This is not the end, but rather just the beginning, said Israeli officials and officers.

At Sunday's cabinet meeting, Prime Minister Ehud Olmert predicted that the situation around Gaza "is liable to continue for some time, perhaps more than can be foreseen at the present time."

Defense Minister Ehud Barak reiterated that Israel is "at the start of an operation that will be neither short nor easy."

Israel's Gaza offensive reportedly has three objectives: giving Hamas a forceful blow, fundamentally changing the situation in Gaza and ending the rocket attacks against Israeli citizens.

As Hamas remains in functioning shape and southern Israel is still pummeled by rockets, the Israeli army admitted that it is still too early to declare victory.

Israel used to conduct several military operations in the coastal strip with an aim to end the rocket attacks, but all failed eventually.

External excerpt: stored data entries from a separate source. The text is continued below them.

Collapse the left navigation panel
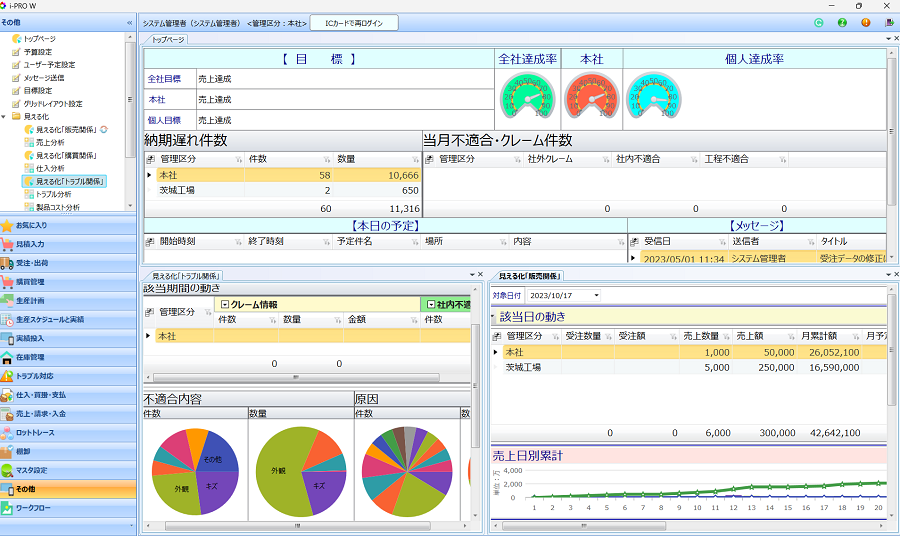Image resolution: width=900 pixels, height=536 pixels. tap(129, 21)
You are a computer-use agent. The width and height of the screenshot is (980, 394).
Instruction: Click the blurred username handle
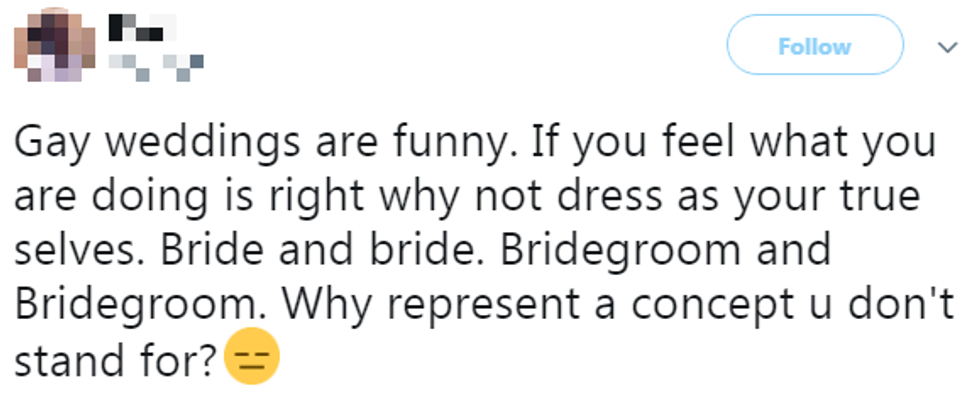(x=156, y=68)
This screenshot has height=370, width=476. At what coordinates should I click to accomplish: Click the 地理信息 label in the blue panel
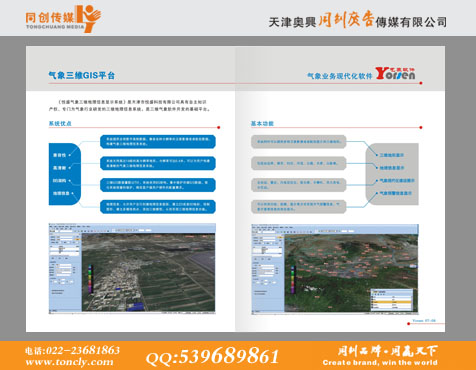click(61, 193)
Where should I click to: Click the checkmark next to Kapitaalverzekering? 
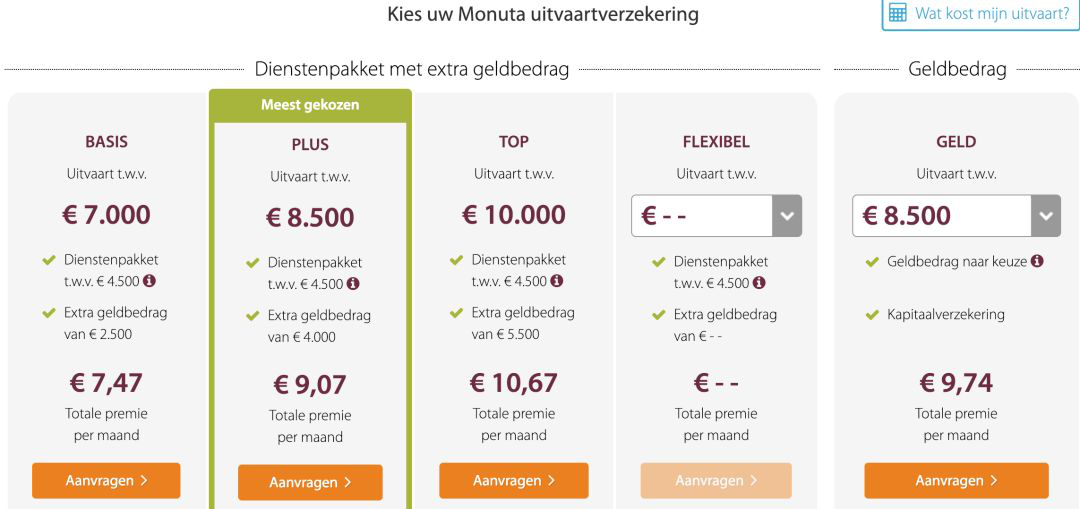click(873, 315)
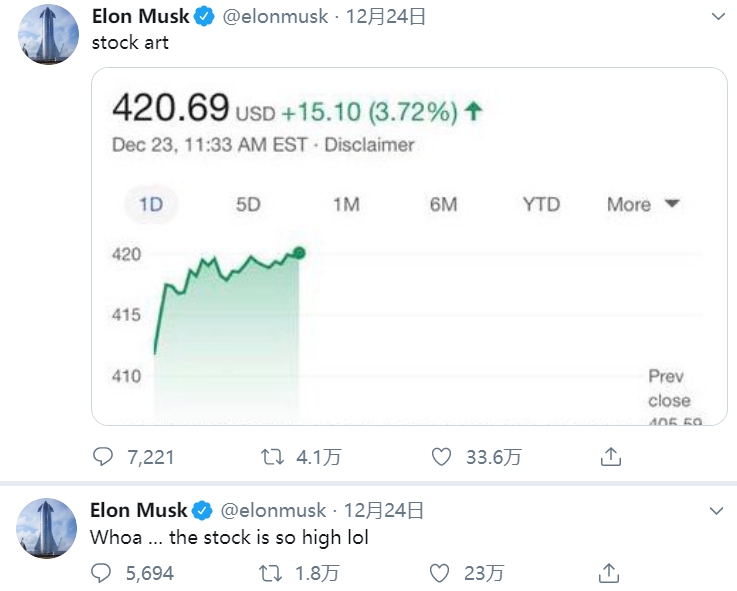Open the Disclaimer link
Image resolution: width=737 pixels, height=591 pixels.
click(x=369, y=145)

This time, Israeli officials are poised with a strong resolve to make a difference through a decisive maneuver.

The operation, dubbed Cast Lead, will continue with full force until calm is restored to southern Israel, Major-General Amos Gilad, head of the Diplomatic-Military Bureau of the Defense Ministry told local media.

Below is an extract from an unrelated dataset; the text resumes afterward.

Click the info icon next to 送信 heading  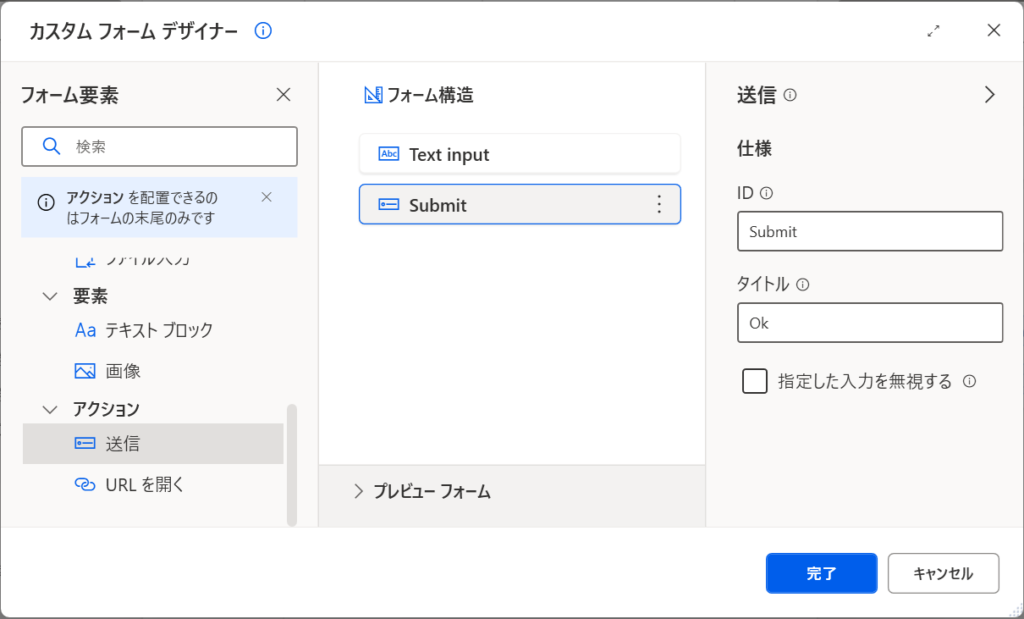pyautogui.click(x=790, y=95)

He noted that as retaliatory barrage from Gaza was less intensive than expected, Hamas' response is more like an attempt to "assert that it still exists."

"Israel has all the time, determination and means necessary in order to restore daily routine, security and tranquility to the residents of the south of the country," Cabinet Secretary Oved Yehezkel told a press briefing.

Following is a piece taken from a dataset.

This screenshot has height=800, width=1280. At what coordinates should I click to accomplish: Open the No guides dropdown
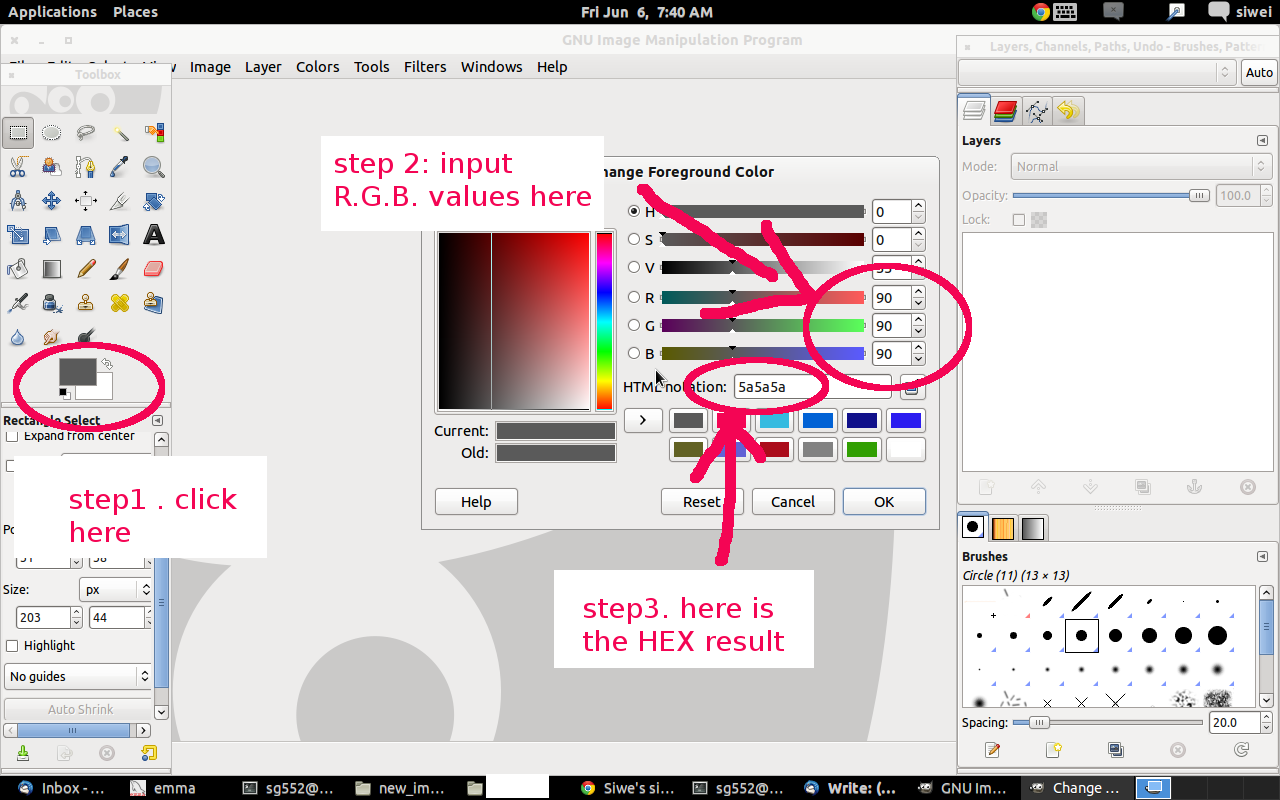[77, 676]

On the ground, the Israeli army has been amassing infantry troops and armored units along the Gaza border shortly after the midday offensive on Saturday, and artillery batteries were also deployed there on Sunday, apparently in preparations for a possible ground incursion, which Barak said would be carried out if necessary.

In another sign of an impending escalation, the cabinet on Sunday morning endorsed an army request to call up 6,500 reservists to duty, who would provide aid for border communities and help the army complete the preparations.

While the Gaza front is heated with blasts and flames, the peace front between the Jewish state and its neighbors was hit by a cold snap.

Although it is still unknown how the deadly raids would affect the development of the internal conflict between Hamas and Fatah, which Israel said was a main factor hampering the Israeli- Palestinian peace talks, what is apparently likely is that they would intensify the anti-Israeli sentiments among the Arabs.

Thousands of Arabs went on streets in protest in many Israeli and Palestinian cities, and similar demonstrations were seen in many other countries.

As Barak said that "now is the time for battle," Hamas leader Khaled Mashaal called for the third Intifada, or uprising. Should another full-scale clash break out between Israel and the Palestinians, its impact on the peace process would be anything but small.

Following the second Intifada, it took seven years for the two sides to resume the peace talks.

Toll would also be taken on the relations between the Jewish state and the whole Arab world. Arab countries have voiced most vehement condemnation over Israel's bloody campaign.

Israel's northern neighbor Syria, which began indirect peace talks with Israel via Turkey earlier this year, has announced to suspend the dialogue in protest.

On the Israeli side, political figures have reportedly expressed concern that the February 10 general election could be postponed if the operation lasts for an extended period, citing a precedent in 1973 when the Yom Kippur War led to a two-month delay of the parliamentary election.

In such a scenario, the Jewish state, which has been in a transitional status for over three months, would stay longer in a political turmoil, which both the Palestinians and the United States, Israel's staunch ally, said was to blame for the impasse on the road to peace.